Detrás del aumento de la población en situación de calle hay procesos prolongados de desgaste emocional, consumo de alcohol y drogas, y trastornos mentales que no fueron atendidos a tiempo.

Especialistas advierten que la calle es el último eslabón de una cadena de rupturas personales, familiares y sociales.

En ciudades como San Pedro Sula, la presencia de más personas viviendo en la vía pública ya no es esporádica.

De interés: Honduras ha rescatado en 2024 a 12 víctimas de explotación infantil y mendicidad forzada

Población en situación calle y consumo de sustancias

Especialistas coinciden en que el consumo problemático de alcohol y drogas está estrechamente ligado al crecimiento de la población sin hogar.

La adicción suele aparecer como respuesta a experiencias de estrés intenso y sostenido, y termina acelerando el abandono del hogar y la mendicidad.

En ciudades como San Pedro Sula, el aumento de personas que permanecen en la vía pública ha encendido alertas entre autoridades y profesionales de la salud mental, quienes observan un deterioro físico y emocional progresivo.

La psicóloga Fabiola Lagos explica que el estrés no tratado consume a la persona “en todo sentido”.

Detalla que el estrés postraumático impacta directamente en la vida de quienes lo padecen y puede derivar en un alto consumo de alcohol, drogas e incluso otras conductas adictivas.
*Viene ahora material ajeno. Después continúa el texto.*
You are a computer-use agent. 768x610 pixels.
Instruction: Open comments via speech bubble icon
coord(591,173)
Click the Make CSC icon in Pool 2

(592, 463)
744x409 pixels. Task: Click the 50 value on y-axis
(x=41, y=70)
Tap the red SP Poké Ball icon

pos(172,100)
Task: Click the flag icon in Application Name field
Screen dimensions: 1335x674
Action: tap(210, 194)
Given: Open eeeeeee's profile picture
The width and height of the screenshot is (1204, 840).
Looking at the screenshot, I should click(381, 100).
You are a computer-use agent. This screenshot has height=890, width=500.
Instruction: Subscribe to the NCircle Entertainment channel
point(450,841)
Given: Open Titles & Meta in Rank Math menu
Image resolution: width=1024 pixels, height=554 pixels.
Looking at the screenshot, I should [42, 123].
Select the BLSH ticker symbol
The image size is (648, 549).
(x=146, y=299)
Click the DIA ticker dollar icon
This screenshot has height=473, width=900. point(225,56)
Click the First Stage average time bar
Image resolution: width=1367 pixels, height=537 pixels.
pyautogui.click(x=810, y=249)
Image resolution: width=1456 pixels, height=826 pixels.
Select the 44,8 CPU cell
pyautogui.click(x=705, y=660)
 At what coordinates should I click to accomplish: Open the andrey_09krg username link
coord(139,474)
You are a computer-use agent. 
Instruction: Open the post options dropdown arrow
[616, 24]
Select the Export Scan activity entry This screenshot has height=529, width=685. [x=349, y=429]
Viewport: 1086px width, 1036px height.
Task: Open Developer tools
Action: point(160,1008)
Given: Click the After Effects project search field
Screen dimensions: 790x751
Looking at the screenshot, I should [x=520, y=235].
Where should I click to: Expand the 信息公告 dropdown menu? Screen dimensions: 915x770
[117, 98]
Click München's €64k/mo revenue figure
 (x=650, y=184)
Ese proceso, advierte, golpea la psiquis y abre la puerta a trastornos mentales. Con el tiempo, se acumula el deterioro cognitivo, físico y emocional; aparecen depresión y ansiedad, y la autoimagen se erosiona hasta que la precariedad se vuelve cotidiana.

En ese punto, la población en situación de calle deja de ser una excepción y pasa a normalizarse.

Niñez en riesgo: cuando la mendicidad se vuelve delito

El problema no se limita a los adultos. La Secretaría de Niñez, Adolescencia y Familia (Senaf) detectó casos en los que padres utilizan a sus hijos para actividades de indigencia, una práctica que vulnera derechos fundamentales.

Según Carlos Castillo, muchos de los niños identificados en calle sí tienen hogar: sus padres o madres están cerca o conviven con ellos.

“Los utilizan para mendicidad; al intervenir, confirmamos que los padres están a pocos metros. Es una situación identificada y constituye un delito”, señaló.

Esta realidad complejiza la respuesta institucional y amplía el rostro de la población en situación de calle.

Lea también: Niños hondureños son alquilados por sus padres por L 300 para mendigar

La normalización del abandono y el desafío de intervenir

El uso de sustancias, el trauma no atendido y las dinámicas familiares que reproducen la mendicidad conforman un círculo difícil de romper.

Cada día que pasa sin atención integral, salud mental, tratamiento de adicciones y protección de la niñez, el deterioro se profundiza y la población en calle crece.

Detrás de cada persona en la acera hay una historia que no empezó ahí. La población en situación de calle es el síntoma visible de una crisis emocional y social que exige respuestas coordinadas, humanas y sostenidas.

Reconocer el vínculo entre alcohol, drogas y salud mental no es estigmatizar; es el primer paso para devolver dignidad, protección y una salida real a quienes hoy viven a la intemperie.